● **Task directions**
As an exercise, copy out the entries exactly as written.

● **Source material**
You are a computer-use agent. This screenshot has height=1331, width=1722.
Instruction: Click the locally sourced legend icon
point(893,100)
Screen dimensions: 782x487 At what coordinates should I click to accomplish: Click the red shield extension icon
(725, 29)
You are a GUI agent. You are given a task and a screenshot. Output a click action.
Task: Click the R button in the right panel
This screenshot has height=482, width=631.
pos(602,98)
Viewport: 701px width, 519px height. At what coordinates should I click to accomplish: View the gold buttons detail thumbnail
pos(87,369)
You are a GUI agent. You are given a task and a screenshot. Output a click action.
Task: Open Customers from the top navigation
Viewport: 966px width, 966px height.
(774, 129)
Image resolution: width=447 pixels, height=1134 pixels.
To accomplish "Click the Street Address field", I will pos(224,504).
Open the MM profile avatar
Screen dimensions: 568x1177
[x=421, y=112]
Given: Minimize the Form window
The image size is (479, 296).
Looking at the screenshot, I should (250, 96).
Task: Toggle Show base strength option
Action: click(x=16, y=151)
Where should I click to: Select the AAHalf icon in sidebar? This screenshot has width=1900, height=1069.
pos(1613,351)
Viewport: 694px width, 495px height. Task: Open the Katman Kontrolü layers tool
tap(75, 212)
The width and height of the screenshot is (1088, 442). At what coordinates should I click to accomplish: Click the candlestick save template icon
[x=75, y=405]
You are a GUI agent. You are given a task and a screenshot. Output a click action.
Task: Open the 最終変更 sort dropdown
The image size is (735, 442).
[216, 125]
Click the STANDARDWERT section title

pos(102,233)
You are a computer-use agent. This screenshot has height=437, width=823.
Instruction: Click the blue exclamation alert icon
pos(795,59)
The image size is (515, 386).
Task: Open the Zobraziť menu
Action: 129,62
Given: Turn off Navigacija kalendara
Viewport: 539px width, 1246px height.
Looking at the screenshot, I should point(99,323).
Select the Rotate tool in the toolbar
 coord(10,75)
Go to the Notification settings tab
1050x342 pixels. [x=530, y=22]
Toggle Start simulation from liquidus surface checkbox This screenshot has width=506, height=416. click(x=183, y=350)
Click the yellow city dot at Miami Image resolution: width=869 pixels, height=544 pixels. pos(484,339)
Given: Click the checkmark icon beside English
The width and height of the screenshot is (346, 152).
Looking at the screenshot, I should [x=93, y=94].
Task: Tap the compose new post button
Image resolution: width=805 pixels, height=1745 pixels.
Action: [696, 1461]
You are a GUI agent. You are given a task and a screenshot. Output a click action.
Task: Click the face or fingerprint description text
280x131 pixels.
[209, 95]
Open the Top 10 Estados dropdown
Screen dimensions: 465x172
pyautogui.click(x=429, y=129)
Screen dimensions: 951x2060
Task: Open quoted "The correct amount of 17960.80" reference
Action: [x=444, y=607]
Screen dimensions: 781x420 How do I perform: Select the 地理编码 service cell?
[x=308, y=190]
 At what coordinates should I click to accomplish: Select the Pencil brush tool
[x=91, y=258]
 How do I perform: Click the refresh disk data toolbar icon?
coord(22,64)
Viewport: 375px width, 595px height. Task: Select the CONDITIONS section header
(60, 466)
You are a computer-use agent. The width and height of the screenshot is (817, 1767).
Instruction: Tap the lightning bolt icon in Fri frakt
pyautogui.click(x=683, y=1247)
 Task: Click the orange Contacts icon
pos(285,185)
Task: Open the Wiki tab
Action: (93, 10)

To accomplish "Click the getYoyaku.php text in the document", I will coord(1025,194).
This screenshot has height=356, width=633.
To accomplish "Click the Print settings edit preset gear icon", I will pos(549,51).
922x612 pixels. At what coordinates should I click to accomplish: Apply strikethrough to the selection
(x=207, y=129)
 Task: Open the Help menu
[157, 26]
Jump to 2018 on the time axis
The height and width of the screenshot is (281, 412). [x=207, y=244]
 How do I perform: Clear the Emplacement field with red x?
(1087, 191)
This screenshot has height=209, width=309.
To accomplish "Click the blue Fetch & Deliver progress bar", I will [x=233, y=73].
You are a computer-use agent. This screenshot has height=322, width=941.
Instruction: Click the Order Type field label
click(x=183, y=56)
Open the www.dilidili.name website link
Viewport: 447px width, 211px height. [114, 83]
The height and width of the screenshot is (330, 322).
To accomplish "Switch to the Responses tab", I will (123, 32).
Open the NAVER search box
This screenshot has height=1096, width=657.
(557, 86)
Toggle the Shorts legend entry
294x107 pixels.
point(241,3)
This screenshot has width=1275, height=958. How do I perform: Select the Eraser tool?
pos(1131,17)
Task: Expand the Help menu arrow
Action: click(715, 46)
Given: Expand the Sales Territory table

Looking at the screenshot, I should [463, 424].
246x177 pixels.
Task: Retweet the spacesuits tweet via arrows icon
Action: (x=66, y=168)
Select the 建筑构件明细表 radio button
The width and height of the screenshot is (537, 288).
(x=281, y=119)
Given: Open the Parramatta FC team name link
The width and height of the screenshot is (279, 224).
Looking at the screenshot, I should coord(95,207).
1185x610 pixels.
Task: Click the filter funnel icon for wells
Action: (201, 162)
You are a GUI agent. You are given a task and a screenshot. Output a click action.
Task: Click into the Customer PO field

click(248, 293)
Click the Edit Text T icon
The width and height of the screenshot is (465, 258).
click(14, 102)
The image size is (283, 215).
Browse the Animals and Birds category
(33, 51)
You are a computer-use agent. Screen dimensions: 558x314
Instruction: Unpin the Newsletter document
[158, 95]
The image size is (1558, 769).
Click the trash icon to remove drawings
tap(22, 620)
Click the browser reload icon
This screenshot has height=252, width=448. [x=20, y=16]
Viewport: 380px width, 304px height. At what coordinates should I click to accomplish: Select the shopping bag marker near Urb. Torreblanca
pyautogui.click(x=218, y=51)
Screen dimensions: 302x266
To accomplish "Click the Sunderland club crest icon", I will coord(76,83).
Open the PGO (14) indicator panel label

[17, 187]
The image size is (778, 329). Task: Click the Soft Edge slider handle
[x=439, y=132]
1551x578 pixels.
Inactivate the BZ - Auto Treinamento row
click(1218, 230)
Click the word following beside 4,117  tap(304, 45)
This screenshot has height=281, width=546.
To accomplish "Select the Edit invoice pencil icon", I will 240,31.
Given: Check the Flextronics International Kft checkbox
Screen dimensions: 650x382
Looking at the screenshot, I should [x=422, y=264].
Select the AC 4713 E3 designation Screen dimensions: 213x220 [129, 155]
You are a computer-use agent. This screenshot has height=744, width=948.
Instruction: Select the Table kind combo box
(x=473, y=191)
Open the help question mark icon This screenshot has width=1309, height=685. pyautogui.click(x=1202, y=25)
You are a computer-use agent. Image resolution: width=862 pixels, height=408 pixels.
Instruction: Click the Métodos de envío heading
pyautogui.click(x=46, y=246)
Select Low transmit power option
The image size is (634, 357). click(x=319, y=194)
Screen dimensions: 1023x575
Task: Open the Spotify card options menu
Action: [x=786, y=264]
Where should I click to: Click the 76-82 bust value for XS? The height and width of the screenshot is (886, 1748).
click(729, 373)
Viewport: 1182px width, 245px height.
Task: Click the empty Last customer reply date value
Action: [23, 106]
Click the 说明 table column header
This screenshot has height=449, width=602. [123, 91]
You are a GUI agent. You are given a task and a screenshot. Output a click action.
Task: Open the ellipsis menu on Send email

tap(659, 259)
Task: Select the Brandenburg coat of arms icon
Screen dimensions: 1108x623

● **Your solution**
You are a computer-use agent. This screenshot has height=1331, width=1722.
Instruction: Click the locally sourced legend icon
point(893,100)
Screen dimensions: 782x487 At what coordinates should I click to accomplish: Click the red shield extension icon
(725, 29)
You are a GUI agent. You are given a task and a screenshot. Output a click action.
Task: Click the R button in the right panel
This screenshot has height=482, width=631.
pos(602,98)
Viewport: 701px width, 519px height. At what coordinates should I click to accomplish: View the gold buttons detail thumbnail
pos(87,369)
You are a GUI agent. You are given a task and a screenshot. Output a click action.
Task: Open Customers from the top navigation
Viewport: 966px width, 966px height.
(774, 129)
Image resolution: width=447 pixels, height=1134 pixels.
To accomplish "Click the Street Address field", I will pos(224,504).
Open the MM profile avatar
Screen dimensions: 568x1177
[x=421, y=112]
Given: Minimize the Form window
The image size is (479, 296).
Looking at the screenshot, I should (250, 96).
Task: Toggle Show base strength option
Action: click(x=16, y=151)
Where should I click to: Select the AAHalf icon in sidebar? This screenshot has width=1900, height=1069.
pos(1613,351)
Viewport: 694px width, 495px height. Task: Open the Katman Kontrolü layers tool
tap(75, 212)
The width and height of the screenshot is (1088, 442). At what coordinates should I click to accomplish: Click the candlestick save template icon
[x=75, y=405]
You are a GUI agent. You are given a task and a screenshot. Output a click action.
Task: Open the 最終変更 sort dropdown
The image size is (735, 442).
[216, 125]
Click the STANDARDWERT section title

pos(102,233)
You are a computer-use agent. This screenshot has height=437, width=823.
Instruction: Click the blue exclamation alert icon
pos(795,59)
The image size is (515, 386).
Task: Open the Zobraziť menu
Action: 129,62
Given: Turn off Navigacija kalendara
Viewport: 539px width, 1246px height.
Looking at the screenshot, I should point(99,323).
Select the Rotate tool in the toolbar
 coord(10,75)
Go to the Notification settings tab
1050x342 pixels. [x=530, y=22]
Toggle Start simulation from liquidus surface checkbox This screenshot has width=506, height=416. click(x=183, y=350)
Click the yellow city dot at Miami Image resolution: width=869 pixels, height=544 pixels. pos(484,339)
Given: Click the checkmark icon beside English
The width and height of the screenshot is (346, 152).
Looking at the screenshot, I should [x=93, y=94].
Task: Tap the compose new post button
Image resolution: width=805 pixels, height=1745 pixels.
Action: [696, 1461]
You are a GUI agent. You are given a task and a screenshot. Output a click action.
Task: Click the face or fingerprint description text
280x131 pixels.
[209, 95]
Open the Top 10 Estados dropdown
Screen dimensions: 465x172
pyautogui.click(x=429, y=129)
Screen dimensions: 951x2060
Task: Open quoted "The correct amount of 17960.80" reference
Action: [x=444, y=607]
Screen dimensions: 781x420 How do I perform: Select the 地理编码 service cell?
[x=308, y=190]
 At what coordinates should I click to accomplish: Select the Pencil brush tool
[x=91, y=258]
 How do I perform: Click the refresh disk data toolbar icon?
coord(22,64)
Viewport: 375px width, 595px height. Task: Select the CONDITIONS section header
(60, 466)
You are a computer-use agent. The width and height of the screenshot is (817, 1767).
Instruction: Tap the lightning bolt icon in Fri frakt
pyautogui.click(x=683, y=1247)
 Task: Click the orange Contacts icon
pos(285,185)
Task: Open the Wiki tab
Action: (93, 10)

To accomplish "Click the getYoyaku.php text in the document", I will coord(1025,194).
This screenshot has height=356, width=633.
To accomplish "Click the Print settings edit preset gear icon", I will pos(549,51).
922x612 pixels. At what coordinates should I click to accomplish: Apply strikethrough to the selection
(x=207, y=129)
 Task: Open the Help menu
[157, 26]
Jump to 2018 on the time axis
The height and width of the screenshot is (281, 412). [x=207, y=244]
 How do I perform: Clear the Emplacement field with red x?
(1087, 191)
This screenshot has height=209, width=309.
To accomplish "Click the blue Fetch & Deliver progress bar", I will [x=233, y=73].
You are a computer-use agent. This screenshot has height=322, width=941.
Instruction: Click the Order Type field label
click(x=183, y=56)
Open the www.dilidili.name website link
Viewport: 447px width, 211px height. [114, 83]
The height and width of the screenshot is (330, 322).
To accomplish "Switch to the Responses tab", I will (123, 32).
Open the NAVER search box
This screenshot has height=1096, width=657.
(557, 86)
Toggle the Shorts legend entry
294x107 pixels.
point(241,3)
This screenshot has width=1275, height=958. How do I perform: Select the Eraser tool?
pos(1131,17)
Task: Expand the Help menu arrow
Action: click(715, 46)
Given: Expand the Sales Territory table

Looking at the screenshot, I should [463, 424].
246x177 pixels.
Task: Retweet the spacesuits tweet via arrows icon
Action: (x=66, y=168)
Select the 建筑构件明细表 radio button
The width and height of the screenshot is (537, 288).
(x=281, y=119)
Given: Open the Parramatta FC team name link
The width and height of the screenshot is (279, 224).
Looking at the screenshot, I should coord(95,207).
1185x610 pixels.
Task: Click the filter funnel icon for wells
Action: (201, 162)
You are a GUI agent. You are given a task and a screenshot. Output a click action.
Task: Click into the Customer PO field

click(248, 293)
Click the Edit Text T icon
The width and height of the screenshot is (465, 258).
click(14, 102)
The image size is (283, 215).
Browse the Animals and Birds category
(33, 51)
You are a computer-use agent. Screen dimensions: 558x314
Instruction: Unpin the Newsletter document
[158, 95]
The image size is (1558, 769).
Click the trash icon to remove drawings
tap(22, 620)
Click the browser reload icon
This screenshot has height=252, width=448. [x=20, y=16]
Viewport: 380px width, 304px height. At what coordinates should I click to accomplish: Select the shopping bag marker near Urb. Torreblanca
pyautogui.click(x=218, y=51)
Screen dimensions: 302x266
To accomplish "Click the Sunderland club crest icon", I will coord(76,83).
Open the PGO (14) indicator panel label

[17, 187]
The image size is (778, 329). Task: Click the Soft Edge slider handle
[x=439, y=132]
1551x578 pixels.
Inactivate the BZ - Auto Treinamento row
click(1218, 230)
Click the word following beside 4,117  tap(304, 45)
This screenshot has height=281, width=546.
To accomplish "Select the Edit invoice pencil icon", I will 240,31.
Given: Check the Flextronics International Kft checkbox
Screen dimensions: 650x382
Looking at the screenshot, I should [x=422, y=264].
Select the AC 4713 E3 designation Screen dimensions: 213x220 [129, 155]
You are a computer-use agent. This screenshot has height=744, width=948.
Instruction: Select the Table kind combo box
(x=473, y=191)
Open the help question mark icon This screenshot has width=1309, height=685. pyautogui.click(x=1202, y=25)
You are a computer-use agent. Image resolution: width=862 pixels, height=408 pixels.
Instruction: Click the Métodos de envío heading
pyautogui.click(x=46, y=246)
Select Low transmit power option
The image size is (634, 357). click(x=319, y=194)
Screen dimensions: 1023x575
Task: Open the Spotify card options menu
Action: [x=786, y=264]
Where should I click to: Click the 76-82 bust value for XS? The height and width of the screenshot is (886, 1748).
click(729, 373)
Viewport: 1182px width, 245px height.
Task: Click the empty Last customer reply date value
Action: [23, 106]
Click the 说明 table column header
This screenshot has height=449, width=602. [123, 91]
You are a GUI agent. You are given a task and a screenshot. Output a click action.
Task: Open the ellipsis menu on Send email

tap(659, 259)
Task: Select the Brandenburg coat of arms icon
Screen dimensions: 1108x623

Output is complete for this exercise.